The behav\_merge module, which is already written, has two inputs, a and b, each an *n*-element array, and one output, x, a 2*n*-element array, where *n* is the value of the first parameter. Output x contains the elements of a and b in sorted order.

Once Problem 2 is solved correctly replace behav\_merge with batcher\_merge.

The module must use structural code, be synthesizable, be reasonably efficient, clearly written, and of course pass the testbench. See other conditions on the solution and tips in the Verilog file.

The solution to this problem is straightforward and will be in the form of other tree-structured designs shown in class.

Warning: Do not search for a solution to this problem. Exam questions will be written under the assumption that each student has solved all homework problems.

**Problem 2:** Complete module batcher\_merge so that it recursively implements a Batcher odd/ even merge module in which the number of elements of each input list is a power of 2. Use sort2 instantiations to combine the output of the recursively instantiated modules. Use either structural or behavioral code to separate each input sequence into odd and even parts.

The batcher\_merge module should recursively instantiate two copies of itself, call them lo and hi. Input **a** of the lo module should connect to the even-numbered **a** elements of the enclosing module, input **b** of lo connects to odd-numbered **b** elements of the enclosing module. For the hi module switch odd and even. See the illustration below. The illustration also shows how the outputs should connect.



Warning: Do not search for a solution to this problem.
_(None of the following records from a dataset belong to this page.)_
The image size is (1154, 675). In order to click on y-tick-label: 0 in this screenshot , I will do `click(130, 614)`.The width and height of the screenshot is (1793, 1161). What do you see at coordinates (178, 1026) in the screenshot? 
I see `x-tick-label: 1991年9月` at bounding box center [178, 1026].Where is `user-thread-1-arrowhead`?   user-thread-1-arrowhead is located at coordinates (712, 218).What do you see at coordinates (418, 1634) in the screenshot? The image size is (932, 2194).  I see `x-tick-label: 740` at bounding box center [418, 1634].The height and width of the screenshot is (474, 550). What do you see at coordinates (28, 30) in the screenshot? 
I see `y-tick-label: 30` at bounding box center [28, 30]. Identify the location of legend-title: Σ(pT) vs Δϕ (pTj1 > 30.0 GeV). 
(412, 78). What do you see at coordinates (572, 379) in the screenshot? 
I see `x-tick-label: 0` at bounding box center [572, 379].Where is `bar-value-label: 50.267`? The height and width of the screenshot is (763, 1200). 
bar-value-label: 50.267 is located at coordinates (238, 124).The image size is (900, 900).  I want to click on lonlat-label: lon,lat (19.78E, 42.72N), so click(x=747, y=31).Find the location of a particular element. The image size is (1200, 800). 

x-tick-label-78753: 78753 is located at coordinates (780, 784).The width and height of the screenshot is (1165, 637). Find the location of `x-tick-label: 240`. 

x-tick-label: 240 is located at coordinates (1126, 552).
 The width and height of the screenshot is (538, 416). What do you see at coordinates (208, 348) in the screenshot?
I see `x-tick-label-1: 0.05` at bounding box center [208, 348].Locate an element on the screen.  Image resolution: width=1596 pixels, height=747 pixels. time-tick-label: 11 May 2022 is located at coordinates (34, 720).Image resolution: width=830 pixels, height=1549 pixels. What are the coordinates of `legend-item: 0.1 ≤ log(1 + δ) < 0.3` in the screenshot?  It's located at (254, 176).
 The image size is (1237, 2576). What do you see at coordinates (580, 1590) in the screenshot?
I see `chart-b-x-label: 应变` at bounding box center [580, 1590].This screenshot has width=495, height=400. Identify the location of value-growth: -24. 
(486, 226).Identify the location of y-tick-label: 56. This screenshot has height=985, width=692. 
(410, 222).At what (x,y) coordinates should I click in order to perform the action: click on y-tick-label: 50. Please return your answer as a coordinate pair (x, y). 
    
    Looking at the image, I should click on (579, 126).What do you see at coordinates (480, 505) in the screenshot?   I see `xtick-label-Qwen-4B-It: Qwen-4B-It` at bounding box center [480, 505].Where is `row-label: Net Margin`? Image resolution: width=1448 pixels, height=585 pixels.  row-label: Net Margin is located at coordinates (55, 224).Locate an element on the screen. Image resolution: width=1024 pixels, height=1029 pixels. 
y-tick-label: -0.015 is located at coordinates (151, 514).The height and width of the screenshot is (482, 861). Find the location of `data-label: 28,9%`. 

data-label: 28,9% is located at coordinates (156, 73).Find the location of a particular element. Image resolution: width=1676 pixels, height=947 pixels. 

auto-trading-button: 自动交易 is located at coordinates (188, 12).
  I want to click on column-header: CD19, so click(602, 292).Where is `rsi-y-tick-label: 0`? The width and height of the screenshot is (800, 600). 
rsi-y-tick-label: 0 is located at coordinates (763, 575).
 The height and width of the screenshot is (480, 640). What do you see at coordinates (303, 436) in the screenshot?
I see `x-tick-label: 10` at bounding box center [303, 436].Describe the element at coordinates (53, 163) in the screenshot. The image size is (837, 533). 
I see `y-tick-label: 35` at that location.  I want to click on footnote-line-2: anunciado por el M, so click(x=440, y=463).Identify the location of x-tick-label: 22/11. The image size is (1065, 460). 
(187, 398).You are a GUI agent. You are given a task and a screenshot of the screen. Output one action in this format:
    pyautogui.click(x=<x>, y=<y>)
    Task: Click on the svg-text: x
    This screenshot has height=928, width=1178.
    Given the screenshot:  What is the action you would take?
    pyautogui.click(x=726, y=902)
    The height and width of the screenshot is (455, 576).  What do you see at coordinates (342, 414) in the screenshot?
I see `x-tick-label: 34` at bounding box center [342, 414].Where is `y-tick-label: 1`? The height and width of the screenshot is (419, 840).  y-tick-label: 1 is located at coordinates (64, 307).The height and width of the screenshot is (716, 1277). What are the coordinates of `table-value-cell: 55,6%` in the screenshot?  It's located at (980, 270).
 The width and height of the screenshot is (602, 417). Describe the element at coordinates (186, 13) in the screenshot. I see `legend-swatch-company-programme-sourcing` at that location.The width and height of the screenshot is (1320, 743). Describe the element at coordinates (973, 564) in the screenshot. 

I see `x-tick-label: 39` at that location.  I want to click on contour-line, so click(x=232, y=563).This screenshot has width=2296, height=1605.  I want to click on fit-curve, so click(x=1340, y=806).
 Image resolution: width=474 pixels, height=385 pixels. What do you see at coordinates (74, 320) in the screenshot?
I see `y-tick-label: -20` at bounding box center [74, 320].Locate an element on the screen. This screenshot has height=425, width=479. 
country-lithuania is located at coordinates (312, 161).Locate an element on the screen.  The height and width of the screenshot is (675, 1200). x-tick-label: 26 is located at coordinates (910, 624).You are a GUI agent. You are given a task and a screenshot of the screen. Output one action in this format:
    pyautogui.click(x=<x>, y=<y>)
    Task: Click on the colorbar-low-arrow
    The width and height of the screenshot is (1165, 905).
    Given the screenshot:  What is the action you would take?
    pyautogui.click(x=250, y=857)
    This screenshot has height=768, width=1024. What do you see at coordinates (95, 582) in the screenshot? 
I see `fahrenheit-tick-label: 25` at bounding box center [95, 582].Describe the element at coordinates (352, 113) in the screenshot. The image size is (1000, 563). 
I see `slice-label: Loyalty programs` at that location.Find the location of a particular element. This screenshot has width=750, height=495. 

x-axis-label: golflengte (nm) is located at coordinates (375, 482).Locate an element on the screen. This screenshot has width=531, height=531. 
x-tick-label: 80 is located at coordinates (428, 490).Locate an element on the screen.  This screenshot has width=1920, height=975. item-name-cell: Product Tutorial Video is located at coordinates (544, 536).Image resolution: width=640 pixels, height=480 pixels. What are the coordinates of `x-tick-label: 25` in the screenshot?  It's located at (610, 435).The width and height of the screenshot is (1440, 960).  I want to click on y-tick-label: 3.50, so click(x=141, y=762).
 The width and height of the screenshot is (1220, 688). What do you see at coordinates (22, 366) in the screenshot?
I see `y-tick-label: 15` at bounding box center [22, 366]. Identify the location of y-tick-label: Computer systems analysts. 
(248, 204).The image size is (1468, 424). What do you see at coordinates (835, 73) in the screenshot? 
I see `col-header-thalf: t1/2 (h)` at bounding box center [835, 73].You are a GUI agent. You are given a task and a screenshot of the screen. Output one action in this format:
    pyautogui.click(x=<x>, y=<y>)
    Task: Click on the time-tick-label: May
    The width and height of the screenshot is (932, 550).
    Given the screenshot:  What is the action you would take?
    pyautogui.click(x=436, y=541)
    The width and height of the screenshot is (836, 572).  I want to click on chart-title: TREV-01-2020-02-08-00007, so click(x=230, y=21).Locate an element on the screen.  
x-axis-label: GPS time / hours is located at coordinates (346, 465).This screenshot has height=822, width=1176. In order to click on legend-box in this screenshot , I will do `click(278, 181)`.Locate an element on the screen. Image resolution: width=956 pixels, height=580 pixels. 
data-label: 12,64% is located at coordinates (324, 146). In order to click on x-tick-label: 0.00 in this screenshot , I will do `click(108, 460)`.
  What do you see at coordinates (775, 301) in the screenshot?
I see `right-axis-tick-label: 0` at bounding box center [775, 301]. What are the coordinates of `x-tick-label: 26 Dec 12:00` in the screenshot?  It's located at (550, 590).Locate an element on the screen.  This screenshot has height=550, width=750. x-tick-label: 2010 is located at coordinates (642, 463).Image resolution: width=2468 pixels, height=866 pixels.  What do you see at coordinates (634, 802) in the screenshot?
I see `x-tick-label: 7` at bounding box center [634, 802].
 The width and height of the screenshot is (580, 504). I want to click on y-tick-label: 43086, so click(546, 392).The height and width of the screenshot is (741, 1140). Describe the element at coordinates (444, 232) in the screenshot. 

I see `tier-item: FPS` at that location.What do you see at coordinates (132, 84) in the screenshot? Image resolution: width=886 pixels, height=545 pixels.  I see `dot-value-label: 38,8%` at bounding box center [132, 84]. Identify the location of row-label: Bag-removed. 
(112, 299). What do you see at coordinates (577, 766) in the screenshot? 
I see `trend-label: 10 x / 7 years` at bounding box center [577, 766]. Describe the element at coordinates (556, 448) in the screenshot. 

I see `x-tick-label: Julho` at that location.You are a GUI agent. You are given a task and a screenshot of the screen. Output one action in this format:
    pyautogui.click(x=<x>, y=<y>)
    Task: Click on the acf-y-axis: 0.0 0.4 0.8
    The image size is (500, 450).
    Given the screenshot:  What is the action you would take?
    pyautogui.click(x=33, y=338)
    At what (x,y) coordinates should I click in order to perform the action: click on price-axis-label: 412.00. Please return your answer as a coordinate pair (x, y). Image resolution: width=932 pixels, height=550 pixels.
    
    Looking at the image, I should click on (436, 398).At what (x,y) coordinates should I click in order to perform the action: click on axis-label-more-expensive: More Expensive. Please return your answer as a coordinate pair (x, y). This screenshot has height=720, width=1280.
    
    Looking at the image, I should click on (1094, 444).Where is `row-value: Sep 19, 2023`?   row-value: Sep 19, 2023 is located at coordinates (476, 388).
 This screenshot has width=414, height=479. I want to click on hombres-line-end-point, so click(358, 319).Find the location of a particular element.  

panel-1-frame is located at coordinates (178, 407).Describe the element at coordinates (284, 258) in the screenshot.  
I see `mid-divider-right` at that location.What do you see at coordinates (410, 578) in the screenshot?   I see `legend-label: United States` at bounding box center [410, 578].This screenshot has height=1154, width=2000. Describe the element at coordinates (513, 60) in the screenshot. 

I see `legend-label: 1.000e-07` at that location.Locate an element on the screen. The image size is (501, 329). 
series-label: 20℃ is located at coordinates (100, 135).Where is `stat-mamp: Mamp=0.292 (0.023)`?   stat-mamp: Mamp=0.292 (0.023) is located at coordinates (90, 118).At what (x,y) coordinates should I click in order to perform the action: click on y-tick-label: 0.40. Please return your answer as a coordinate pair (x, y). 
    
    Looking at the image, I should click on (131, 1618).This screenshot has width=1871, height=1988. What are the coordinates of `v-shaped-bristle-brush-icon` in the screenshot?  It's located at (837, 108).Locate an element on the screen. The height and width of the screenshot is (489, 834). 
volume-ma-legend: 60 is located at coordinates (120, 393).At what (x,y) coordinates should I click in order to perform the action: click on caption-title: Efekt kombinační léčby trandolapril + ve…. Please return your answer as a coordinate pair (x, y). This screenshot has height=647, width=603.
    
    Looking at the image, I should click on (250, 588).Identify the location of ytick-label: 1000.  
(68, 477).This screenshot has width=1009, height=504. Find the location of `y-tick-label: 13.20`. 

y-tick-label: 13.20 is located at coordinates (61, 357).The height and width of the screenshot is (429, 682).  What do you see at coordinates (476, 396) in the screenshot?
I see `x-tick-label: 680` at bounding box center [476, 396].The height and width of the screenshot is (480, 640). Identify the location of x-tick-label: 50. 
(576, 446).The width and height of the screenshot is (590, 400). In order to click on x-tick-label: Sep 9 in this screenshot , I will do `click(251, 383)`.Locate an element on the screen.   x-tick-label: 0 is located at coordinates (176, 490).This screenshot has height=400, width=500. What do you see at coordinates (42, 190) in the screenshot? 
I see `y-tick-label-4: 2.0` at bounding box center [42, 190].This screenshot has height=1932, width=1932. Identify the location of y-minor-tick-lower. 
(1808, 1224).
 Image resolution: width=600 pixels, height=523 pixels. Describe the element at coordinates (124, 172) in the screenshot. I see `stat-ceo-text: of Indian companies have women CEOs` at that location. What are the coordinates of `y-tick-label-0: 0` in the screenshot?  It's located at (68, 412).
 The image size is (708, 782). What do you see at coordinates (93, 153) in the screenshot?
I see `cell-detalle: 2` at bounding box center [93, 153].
Exam questions will be written under the assumption that each student has solved all homework problems.

The module must be synthesizable, reasonably efficient, clearly written, and of course pass the testbench.

Do not compare the cost and performance reported by genus for your module, batcher\_merge, to those for behav\_merge. That's because genus does not correctly infer hardware for behav\_merge.